* Data to use *
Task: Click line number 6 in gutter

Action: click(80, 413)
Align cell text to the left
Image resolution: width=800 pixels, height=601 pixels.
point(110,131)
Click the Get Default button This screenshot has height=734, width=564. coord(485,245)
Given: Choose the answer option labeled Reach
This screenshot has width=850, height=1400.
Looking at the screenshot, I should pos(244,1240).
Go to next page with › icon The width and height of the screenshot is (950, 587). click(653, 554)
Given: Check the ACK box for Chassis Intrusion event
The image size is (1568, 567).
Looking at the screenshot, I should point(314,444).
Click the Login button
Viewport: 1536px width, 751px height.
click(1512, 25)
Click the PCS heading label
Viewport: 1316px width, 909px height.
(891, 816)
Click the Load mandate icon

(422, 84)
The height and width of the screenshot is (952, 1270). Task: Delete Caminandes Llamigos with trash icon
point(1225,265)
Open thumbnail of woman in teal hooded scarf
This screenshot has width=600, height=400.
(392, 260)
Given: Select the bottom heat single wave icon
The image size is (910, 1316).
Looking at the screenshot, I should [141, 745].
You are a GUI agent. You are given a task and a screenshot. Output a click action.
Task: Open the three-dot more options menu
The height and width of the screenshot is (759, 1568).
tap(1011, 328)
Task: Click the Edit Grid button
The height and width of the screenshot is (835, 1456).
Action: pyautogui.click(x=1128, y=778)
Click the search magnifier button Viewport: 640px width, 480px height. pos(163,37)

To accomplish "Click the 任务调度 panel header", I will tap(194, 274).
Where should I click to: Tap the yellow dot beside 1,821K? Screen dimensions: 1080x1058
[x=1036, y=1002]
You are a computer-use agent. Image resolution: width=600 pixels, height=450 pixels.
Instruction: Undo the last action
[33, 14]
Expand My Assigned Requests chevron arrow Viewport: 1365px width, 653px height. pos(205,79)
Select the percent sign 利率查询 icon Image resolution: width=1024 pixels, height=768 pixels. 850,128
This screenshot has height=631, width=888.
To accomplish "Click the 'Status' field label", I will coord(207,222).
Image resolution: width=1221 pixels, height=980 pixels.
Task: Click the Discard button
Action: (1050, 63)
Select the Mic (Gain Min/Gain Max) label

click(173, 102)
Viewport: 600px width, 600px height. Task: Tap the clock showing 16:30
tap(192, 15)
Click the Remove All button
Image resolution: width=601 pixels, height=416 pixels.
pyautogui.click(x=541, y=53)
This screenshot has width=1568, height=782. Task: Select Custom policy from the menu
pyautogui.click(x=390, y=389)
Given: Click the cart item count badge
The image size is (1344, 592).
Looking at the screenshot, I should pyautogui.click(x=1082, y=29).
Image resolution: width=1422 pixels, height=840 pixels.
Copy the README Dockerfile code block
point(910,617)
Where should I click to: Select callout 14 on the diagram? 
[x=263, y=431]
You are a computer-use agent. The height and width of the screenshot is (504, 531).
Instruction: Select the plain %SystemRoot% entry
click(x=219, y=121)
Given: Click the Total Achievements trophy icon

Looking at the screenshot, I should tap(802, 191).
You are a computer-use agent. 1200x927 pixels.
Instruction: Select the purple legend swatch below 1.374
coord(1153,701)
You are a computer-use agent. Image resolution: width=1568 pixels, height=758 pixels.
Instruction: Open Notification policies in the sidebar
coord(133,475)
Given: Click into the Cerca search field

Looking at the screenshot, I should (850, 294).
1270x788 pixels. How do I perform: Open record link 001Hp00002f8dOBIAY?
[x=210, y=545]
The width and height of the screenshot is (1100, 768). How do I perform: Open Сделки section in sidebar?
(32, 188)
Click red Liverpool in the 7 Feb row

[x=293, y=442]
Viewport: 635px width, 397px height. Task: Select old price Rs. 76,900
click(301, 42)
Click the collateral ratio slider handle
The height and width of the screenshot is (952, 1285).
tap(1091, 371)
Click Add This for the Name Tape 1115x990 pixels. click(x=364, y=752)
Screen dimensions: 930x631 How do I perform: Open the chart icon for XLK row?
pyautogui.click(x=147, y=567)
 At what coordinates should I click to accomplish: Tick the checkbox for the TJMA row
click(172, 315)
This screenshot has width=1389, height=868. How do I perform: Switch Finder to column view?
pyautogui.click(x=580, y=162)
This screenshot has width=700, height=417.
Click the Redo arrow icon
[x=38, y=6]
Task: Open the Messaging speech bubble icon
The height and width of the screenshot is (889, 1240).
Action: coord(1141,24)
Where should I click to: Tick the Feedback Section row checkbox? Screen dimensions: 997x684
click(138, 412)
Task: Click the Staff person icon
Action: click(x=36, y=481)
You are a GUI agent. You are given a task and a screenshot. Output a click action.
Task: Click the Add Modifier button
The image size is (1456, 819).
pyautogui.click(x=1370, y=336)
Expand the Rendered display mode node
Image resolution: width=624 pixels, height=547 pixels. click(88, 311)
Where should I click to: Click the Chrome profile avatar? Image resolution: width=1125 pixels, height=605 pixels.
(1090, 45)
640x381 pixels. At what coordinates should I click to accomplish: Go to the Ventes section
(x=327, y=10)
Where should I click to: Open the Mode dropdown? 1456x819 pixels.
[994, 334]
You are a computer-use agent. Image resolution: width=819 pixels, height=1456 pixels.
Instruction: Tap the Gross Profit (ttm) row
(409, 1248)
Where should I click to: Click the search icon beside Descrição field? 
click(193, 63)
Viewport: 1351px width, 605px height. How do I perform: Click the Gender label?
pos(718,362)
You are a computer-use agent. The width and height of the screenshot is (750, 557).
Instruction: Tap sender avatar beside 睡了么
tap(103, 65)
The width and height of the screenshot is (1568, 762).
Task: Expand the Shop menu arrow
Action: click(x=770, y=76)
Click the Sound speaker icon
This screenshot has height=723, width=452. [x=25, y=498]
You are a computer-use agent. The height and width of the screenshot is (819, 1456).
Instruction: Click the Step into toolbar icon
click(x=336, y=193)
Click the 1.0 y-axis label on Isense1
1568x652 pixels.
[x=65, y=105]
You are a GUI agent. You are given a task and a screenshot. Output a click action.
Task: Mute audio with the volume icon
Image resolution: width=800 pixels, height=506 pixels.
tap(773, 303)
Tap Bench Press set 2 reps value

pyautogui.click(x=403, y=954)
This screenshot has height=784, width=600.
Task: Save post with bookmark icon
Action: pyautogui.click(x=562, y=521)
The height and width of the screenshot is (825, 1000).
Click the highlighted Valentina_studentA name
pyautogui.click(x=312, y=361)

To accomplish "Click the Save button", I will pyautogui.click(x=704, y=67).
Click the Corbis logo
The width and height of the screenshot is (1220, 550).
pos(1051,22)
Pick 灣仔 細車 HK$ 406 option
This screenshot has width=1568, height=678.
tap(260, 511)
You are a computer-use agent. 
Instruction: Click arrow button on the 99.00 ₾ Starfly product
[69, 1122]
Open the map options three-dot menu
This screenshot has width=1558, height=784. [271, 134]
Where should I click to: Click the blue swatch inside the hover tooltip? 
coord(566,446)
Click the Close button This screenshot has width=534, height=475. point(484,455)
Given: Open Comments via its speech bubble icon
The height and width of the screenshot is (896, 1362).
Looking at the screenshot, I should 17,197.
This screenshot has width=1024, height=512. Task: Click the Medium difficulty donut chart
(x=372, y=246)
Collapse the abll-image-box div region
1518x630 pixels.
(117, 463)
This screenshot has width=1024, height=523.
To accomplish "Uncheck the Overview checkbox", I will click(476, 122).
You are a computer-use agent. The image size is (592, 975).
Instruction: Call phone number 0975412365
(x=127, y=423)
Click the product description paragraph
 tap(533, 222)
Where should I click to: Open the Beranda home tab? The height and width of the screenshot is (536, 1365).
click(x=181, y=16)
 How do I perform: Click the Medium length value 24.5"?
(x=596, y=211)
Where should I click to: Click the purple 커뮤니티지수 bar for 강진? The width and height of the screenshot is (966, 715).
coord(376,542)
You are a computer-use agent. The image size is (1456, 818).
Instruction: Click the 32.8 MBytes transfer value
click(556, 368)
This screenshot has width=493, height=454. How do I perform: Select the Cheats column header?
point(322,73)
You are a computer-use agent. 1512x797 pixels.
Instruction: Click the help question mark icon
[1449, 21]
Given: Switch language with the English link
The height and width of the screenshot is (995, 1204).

* The task *
Rewrite the items from the first one through the line containing "Go to next page", swapping "Choose" for "Select" and keeping everything else the same.

* Reply *
Task: Click line number 6 in gutter

Action: click(80, 413)
Align cell text to the left
Image resolution: width=800 pixels, height=601 pixels.
point(110,131)
Click the Get Default button This screenshot has height=734, width=564. coord(485,245)
Given: Select the answer option labeled Reach
This screenshot has width=850, height=1400.
Looking at the screenshot, I should pos(244,1240).
Go to next page with › icon The width and height of the screenshot is (950, 587). click(653, 554)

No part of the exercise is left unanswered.